= Expletive deleted =

Censored or redacted profanity

The phrase expletive deleted indicates that profanity has been censored from a text by the author or by a subsequent censor, usually appearing in place of the profanity.

==History==
The phrase has been used for this purpose since at least the 1930s, but became more widely used in the United States after the Watergate scandal. Compelled by a subpoena to provide the contents of the White House taping system to the House Judiciary Committee in April 1974, President Richard Nixon ordered transcripts of the tapes to be prepared. After a cursory inspection of the transcripts, Nixon, shocked at viewing several profanity-laced discussions amongst the White House's inner-circle, ordered that every use of profanity be replaced by "[EXPLETIVE DELETED]".

The transcripts were published in The New York Times and elicited shock in much of the country, given Nixon's generally staid public image and the fact that contemporary media coverage of politicians did not usually report candidates' profanity use. As Nixon biographer Jonathan Aitken noted, Nixon had a rather broad view on what constituted profanity, and had ordered comparatively minor outbursts like Christ and hell to be replaced as expletives. Seeing the jarring phrase repeatedly within the transcripts seemed to give the public the impression that the words used were far harsher than what actually appeared on the tapes.

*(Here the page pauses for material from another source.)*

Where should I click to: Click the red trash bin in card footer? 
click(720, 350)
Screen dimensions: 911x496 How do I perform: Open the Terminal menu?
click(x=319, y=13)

The phrase entered the public imagination to the point where protesters outside the White House held up picket signs reading, "IMPEACH THE (EXPLETIVE DELETED)!"

In later years, the phrase became commonplace as an ironic expression which indicates that a profanity has been omitted; this catchphrase has passed into general usage as a convenient linguistic figleaf.

==Technical definition of expletive==
The phrase expletive deleted indicates that profanity has been censored from a text by the author or by a subsequent censor, usually appearing in place of the profanity. The term expletive is commonly used to refer to any bad language (or profanity), used with or without meaning. Expletives in this wide sense may be adjectives, adverbs, nouns, (most commonly), interjections, or (rarely) verbs.

Within linguistics, however, "expletive" is a technical term referring to a word that does not contribute semantically to the meaning of a sentence, such as an expletive attributive or a dummy pronoun. An expletive in this technical sense is not necessarily rude.